─── Records to process ───

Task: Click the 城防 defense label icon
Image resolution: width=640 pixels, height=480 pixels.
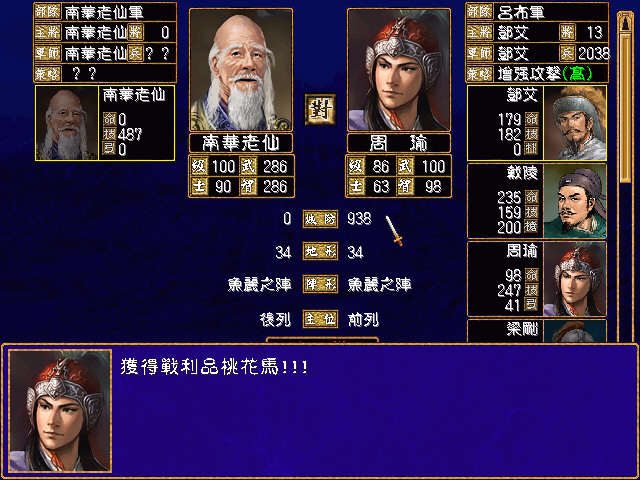Action: point(320,219)
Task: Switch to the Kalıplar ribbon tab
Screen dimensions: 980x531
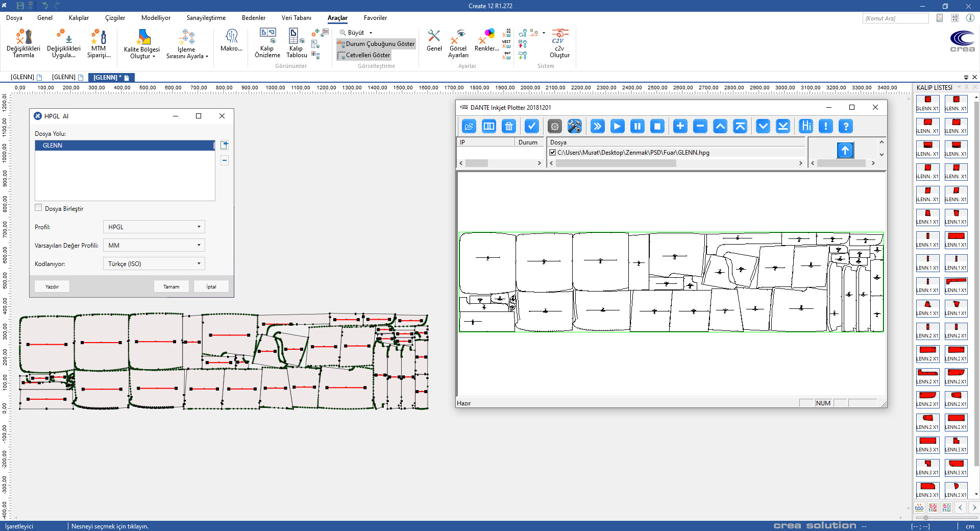Action: [79, 18]
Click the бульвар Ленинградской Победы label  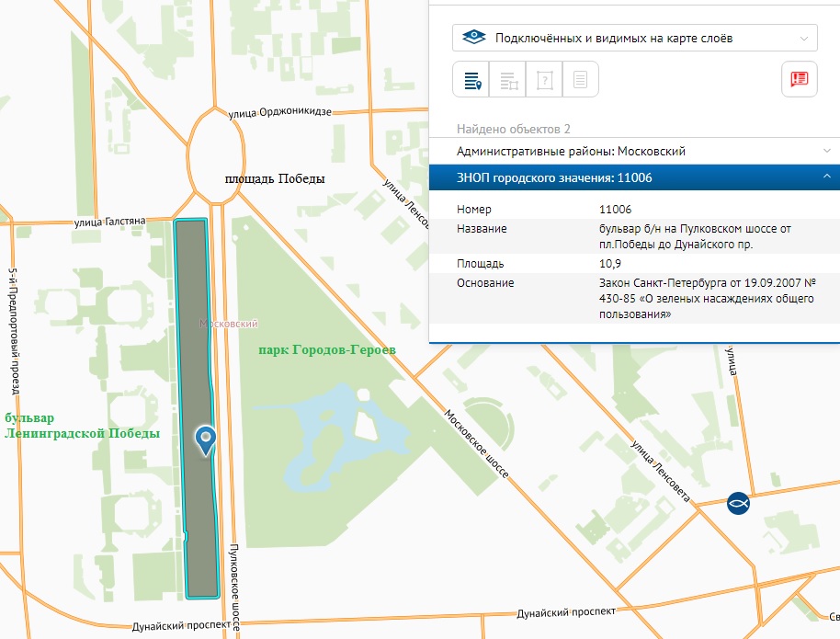click(82, 425)
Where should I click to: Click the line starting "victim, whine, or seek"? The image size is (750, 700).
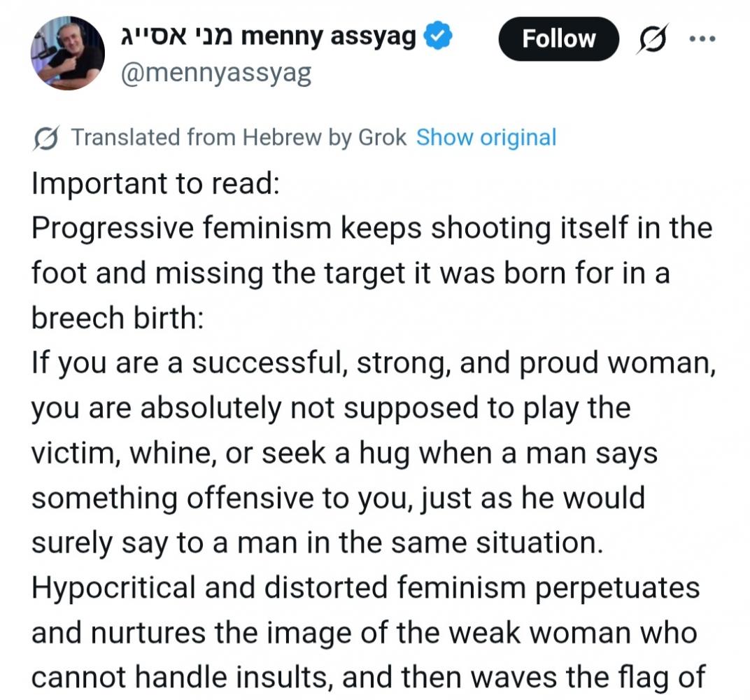tap(344, 453)
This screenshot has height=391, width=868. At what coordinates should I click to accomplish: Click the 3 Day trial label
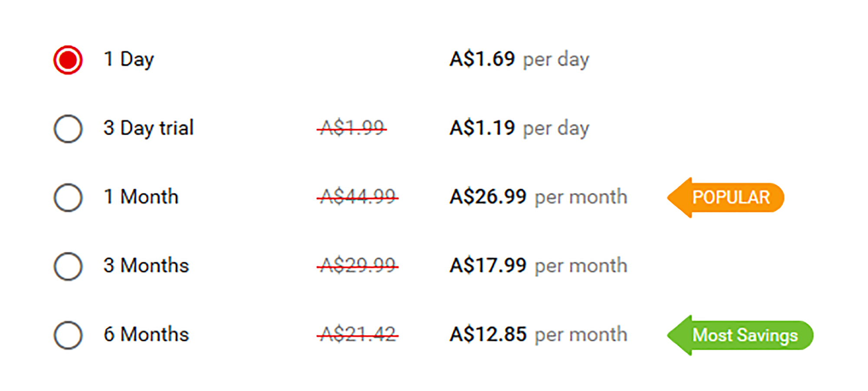[x=148, y=128]
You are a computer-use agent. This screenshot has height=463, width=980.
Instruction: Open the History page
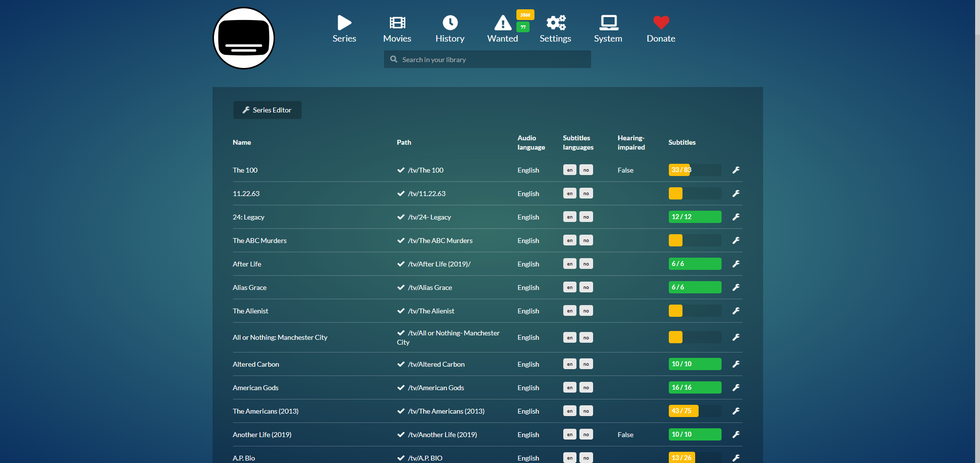[x=449, y=29]
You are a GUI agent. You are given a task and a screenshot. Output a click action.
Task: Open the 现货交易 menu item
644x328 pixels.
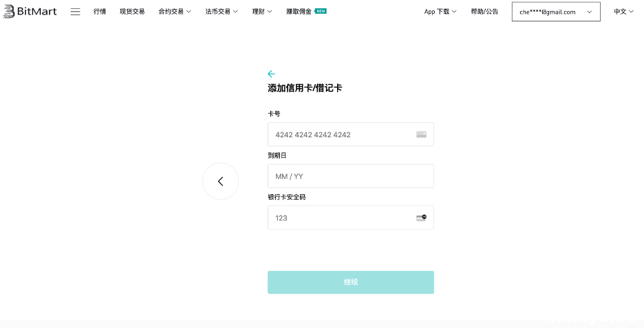[x=132, y=12]
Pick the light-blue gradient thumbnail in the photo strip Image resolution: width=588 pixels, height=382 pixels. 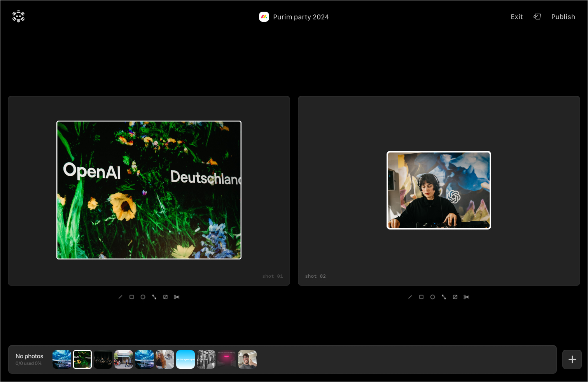tap(186, 359)
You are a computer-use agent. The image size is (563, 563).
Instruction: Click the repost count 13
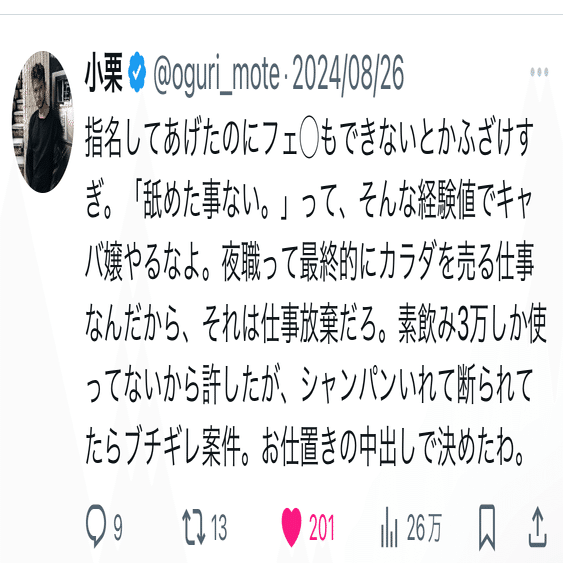click(219, 527)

───

→ What you are asked to do
Within this data, count the lines that include the string "computer" and write the number with nothing else.

→ Expected answer
2